Aluminium chloride, or aluminium trichloride, is a chemical compound of aluminium and chlorine, with the formula AlCl3.
Aluminium chloride has a high affinity for water. Hydrated aluminium chloride cannot be turned back anhydrous via heating heating as HCl is lost leaving aluminium hydroxide or alumina (aluminium oxide):
- Al(H2O)6Cl3 → Al(OH)3 + 3 HCl + 3 H2O
Aluminium chloride is a white hygroscopic salt. It melts at 192.4 °C (anhydrous form). The hydrated form, which is much less useful as a reagent, appears as grainy, oily beads which are often yellow due to even the smallest of iron impurities.
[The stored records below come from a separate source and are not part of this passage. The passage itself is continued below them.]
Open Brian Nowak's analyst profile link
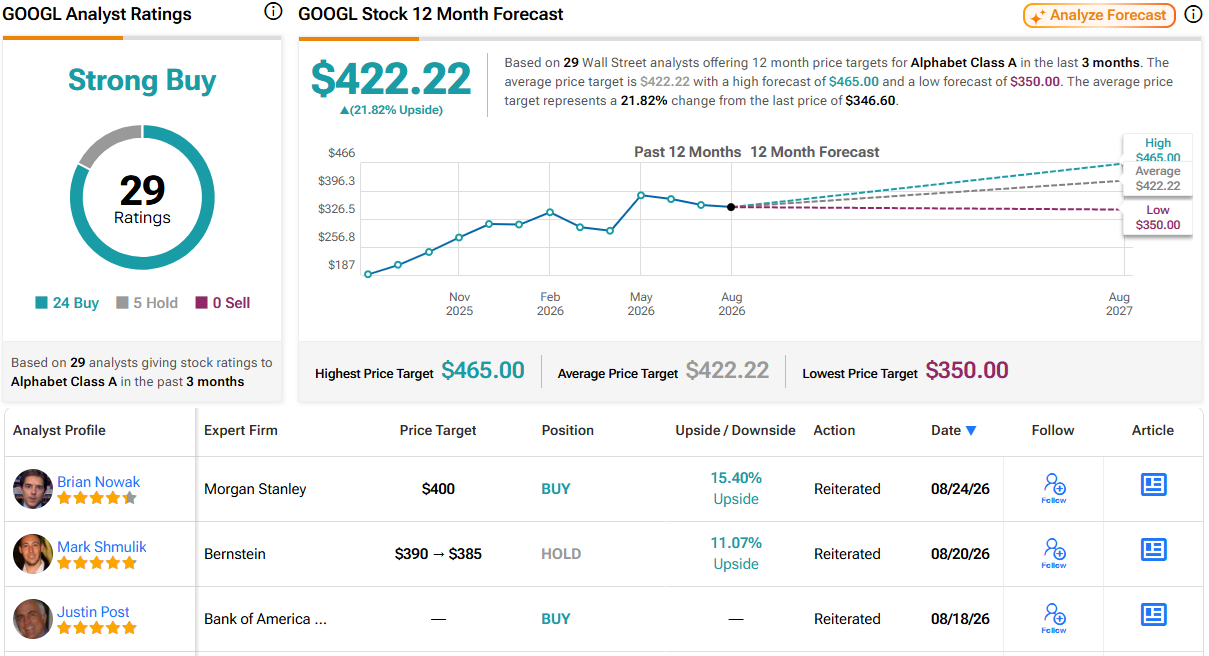Image resolution: width=1209 pixels, height=656 pixels. [98, 482]
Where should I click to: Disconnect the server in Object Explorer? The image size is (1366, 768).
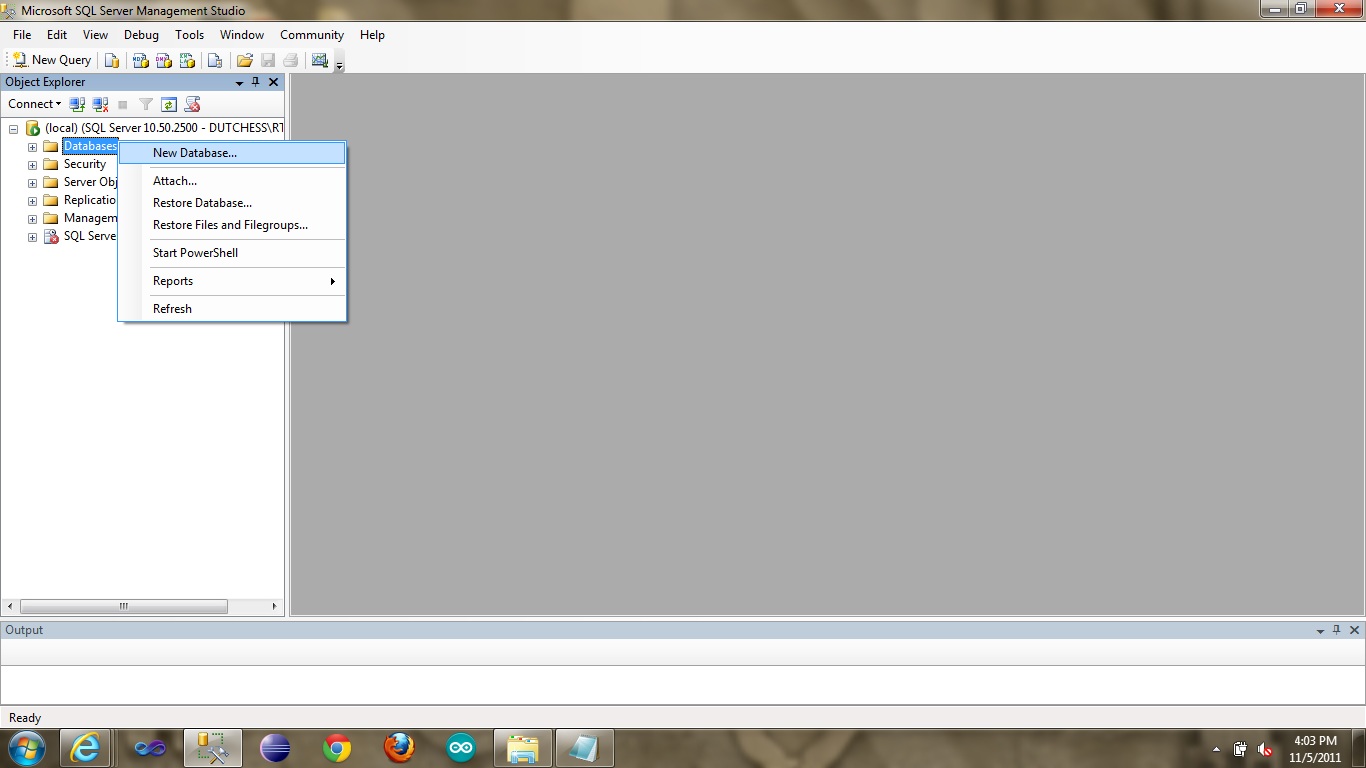tap(100, 104)
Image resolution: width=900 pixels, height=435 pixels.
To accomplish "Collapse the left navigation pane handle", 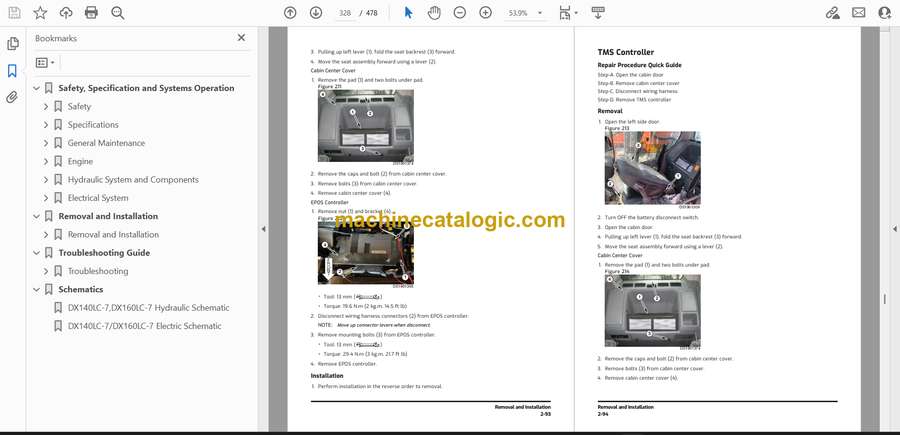I will tap(263, 229).
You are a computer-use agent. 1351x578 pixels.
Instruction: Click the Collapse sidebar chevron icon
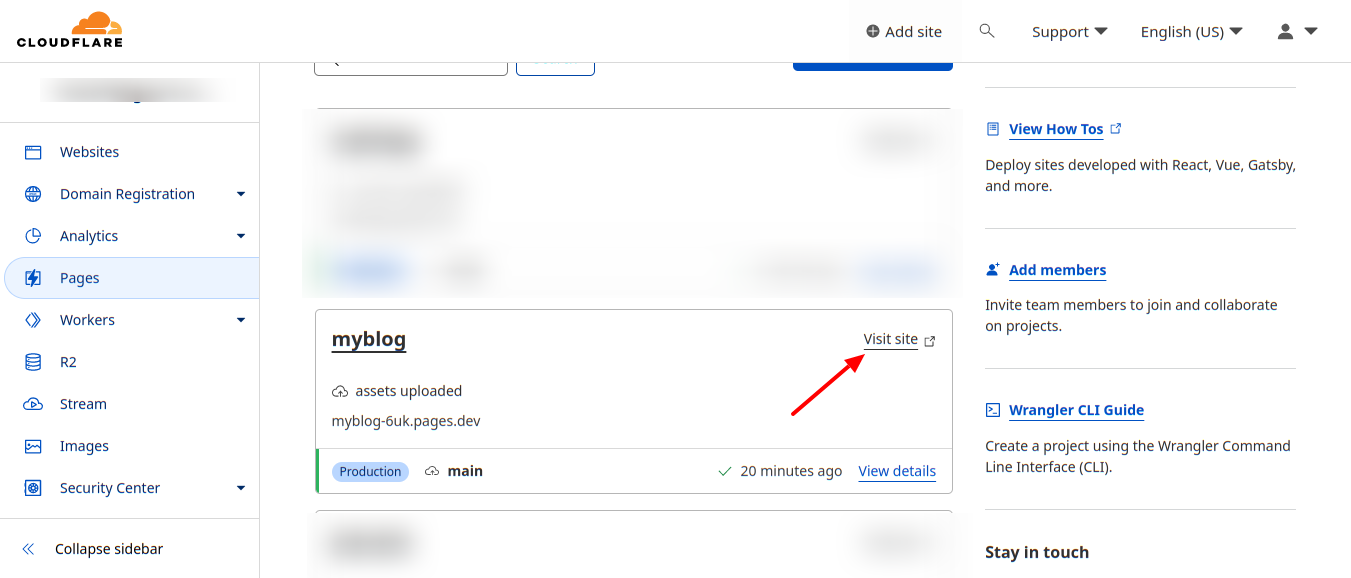29,549
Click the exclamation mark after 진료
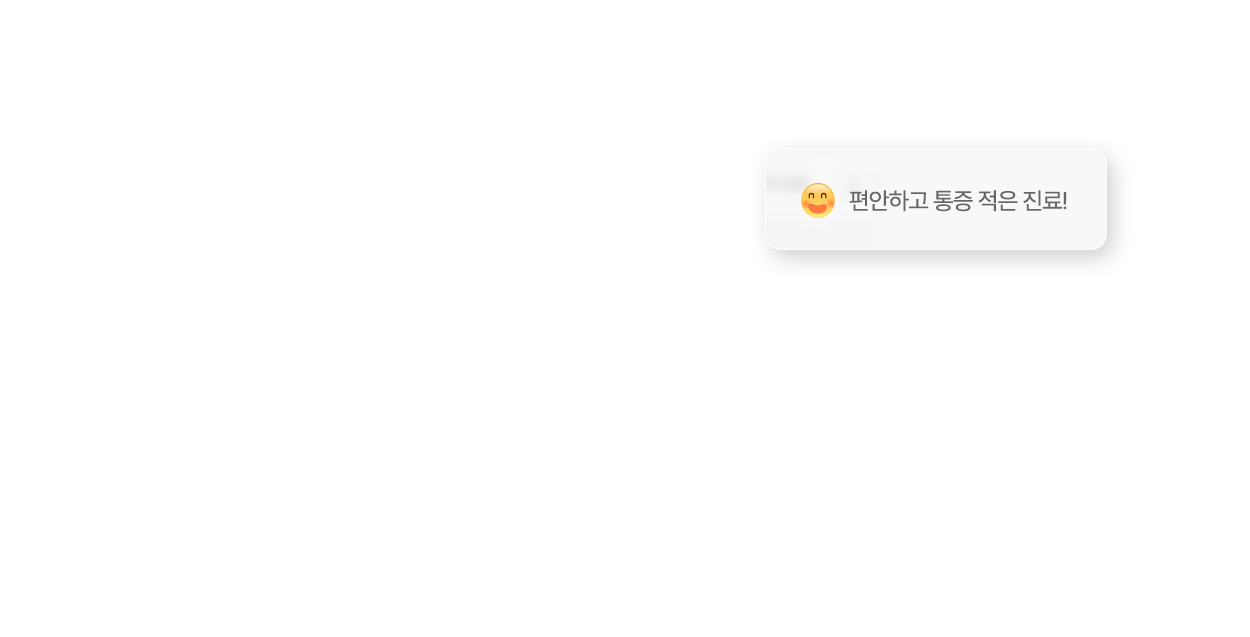The height and width of the screenshot is (637, 1250). pyautogui.click(x=1065, y=201)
Aluminium chloride, both anhydrous and hydrated can be purchased from chemical suppliers.
Hydrated aluminium chloride is available as aqueous solution in may pool stores.
- 2 Al + 3 Cl2 → 2 AlCl3
- 2 Al + 6 HCl → 2 AlCl3 + 3 H2
The resulting AlCl3 vapors are condensed outside the reactor and then collected and stored in anhydrous conditions.
Aqueous AlCl3 can be prepared by reacting hydrochloric acid with aluminium metal. This reaction is very exothermic and the resulting hydrogen may ignite or explode if the reaction is done improperly.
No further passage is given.